## Source data
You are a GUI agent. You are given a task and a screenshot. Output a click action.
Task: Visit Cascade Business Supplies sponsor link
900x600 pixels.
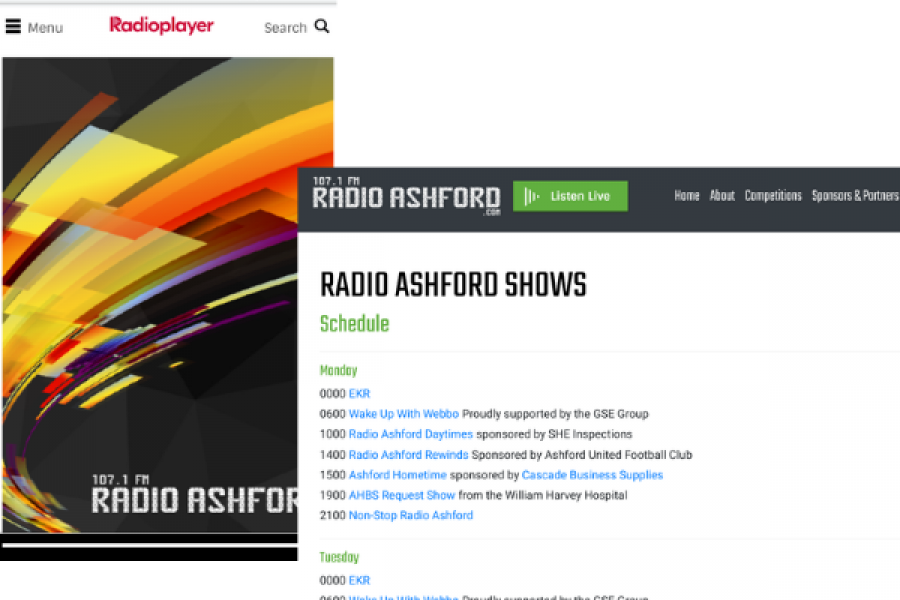592,475
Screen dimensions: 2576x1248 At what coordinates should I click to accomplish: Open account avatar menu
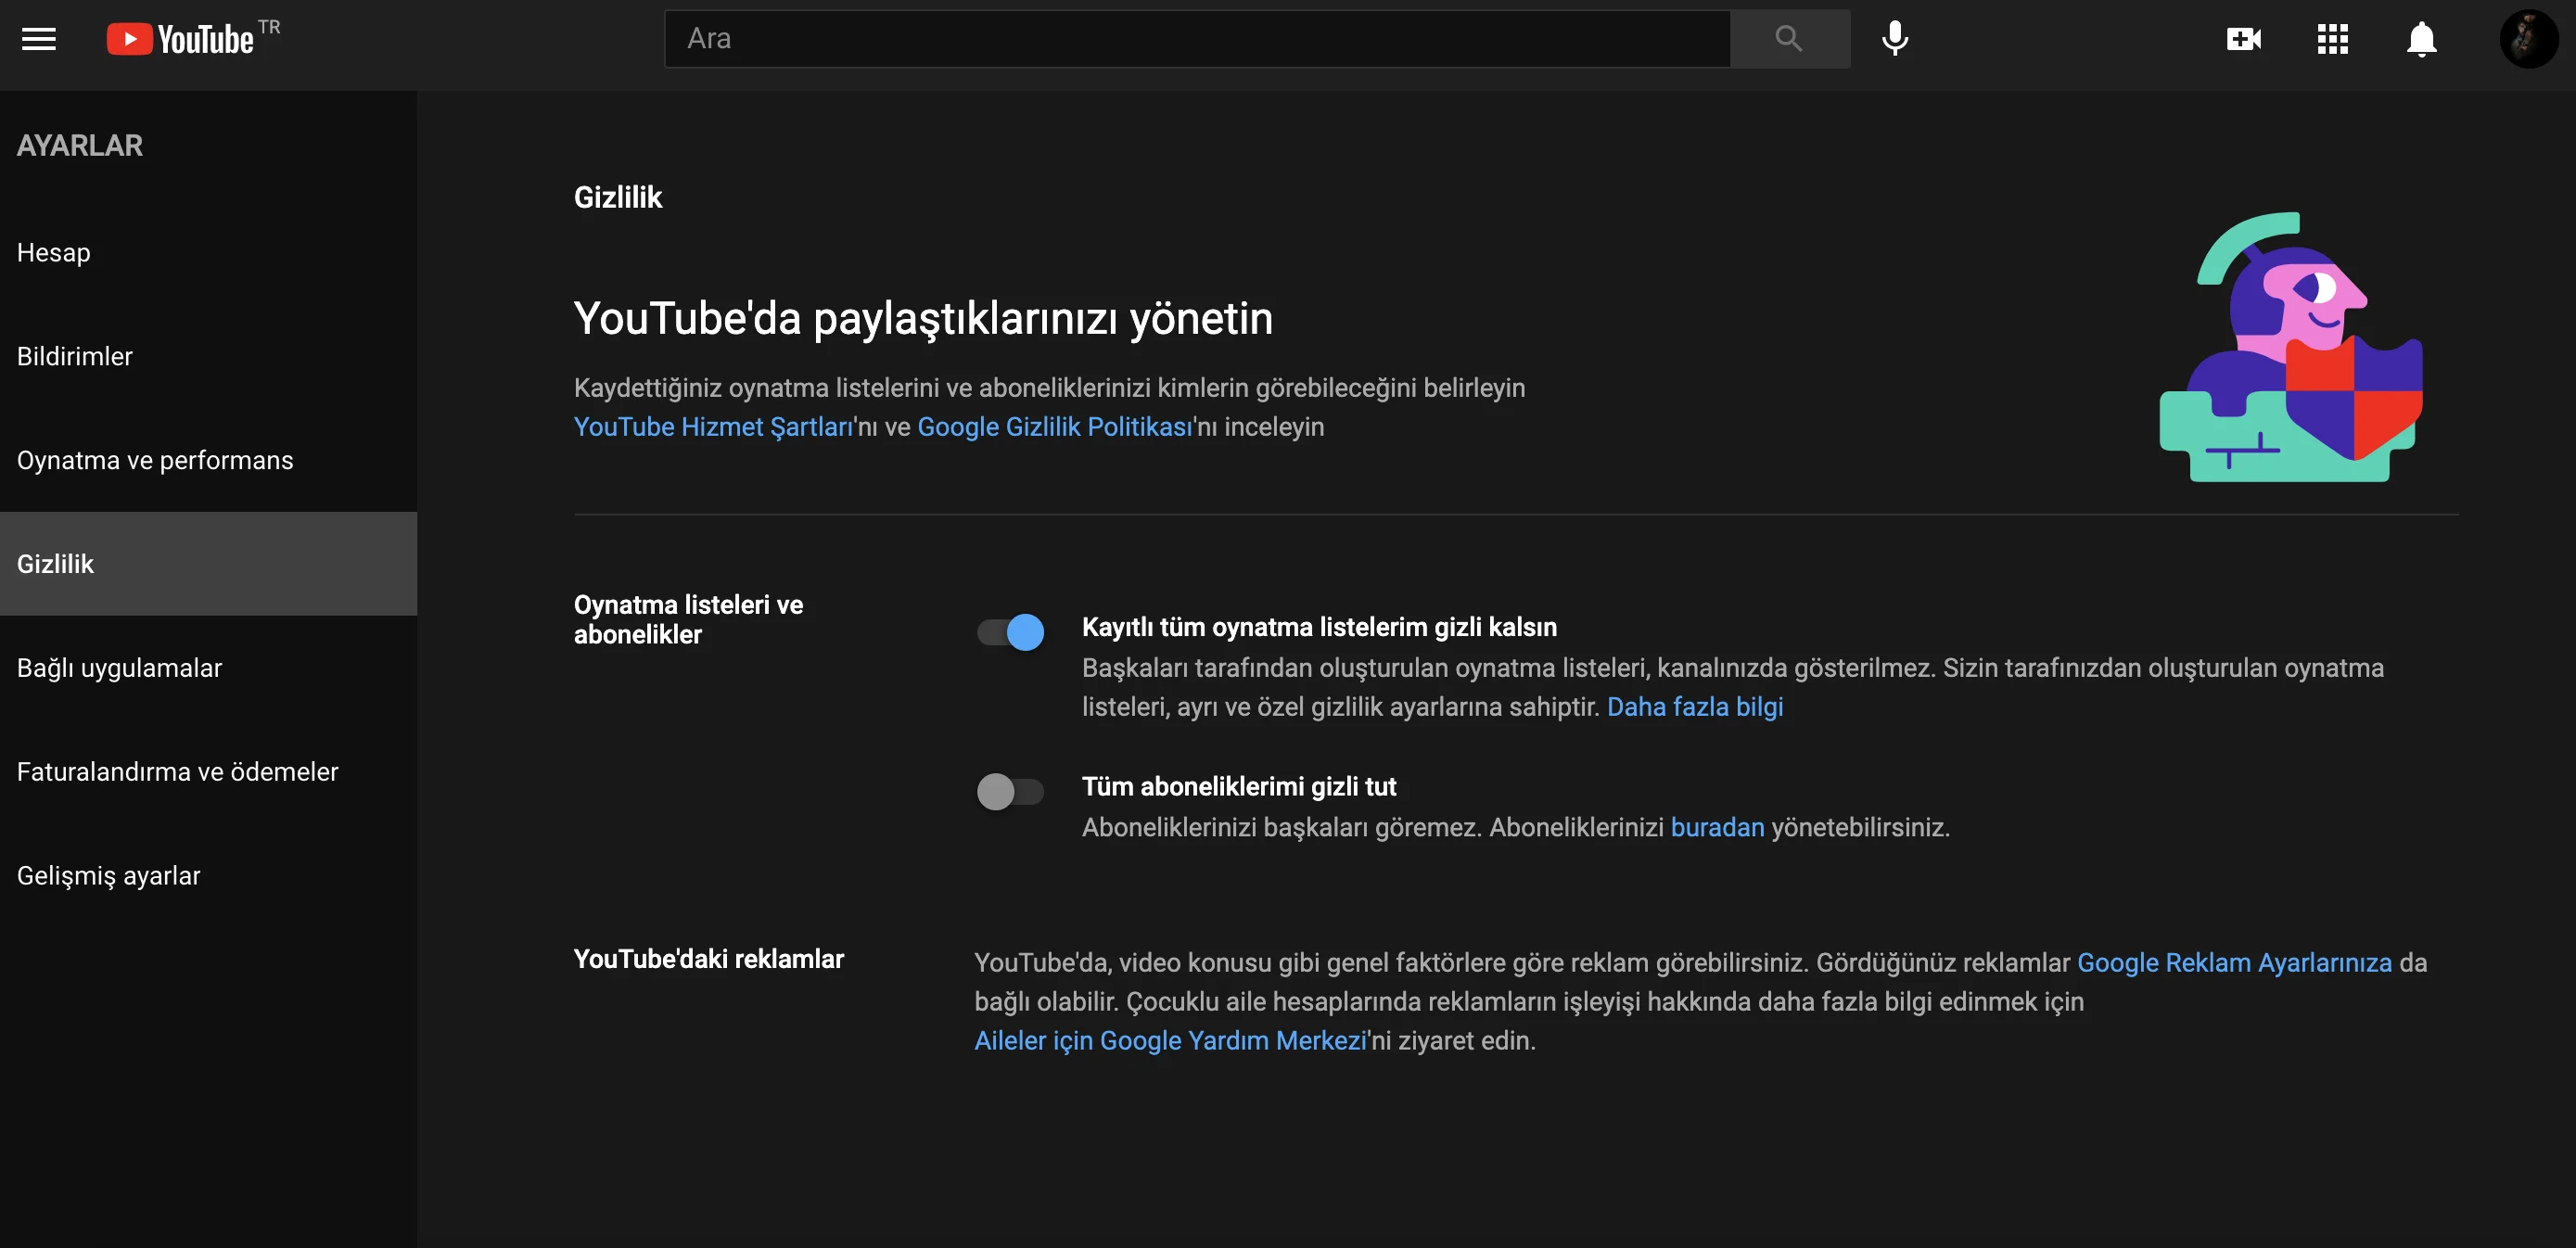(2527, 39)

## To be done
Format everything from the line containing "Screen dimensions: 2576x1248" down to the end of the listing as a two-column CSV with the headers instruction and click_point. Give one row for each text and its answer, with every field quoted and line breaks turned into spaces, and leave the pictures out.

## Output for this exercise
instruction,click_point
"Screen dimensions: 2576x1248 At what coordinates should I click to accomplish: Open account avatar menu","(2527, 39)"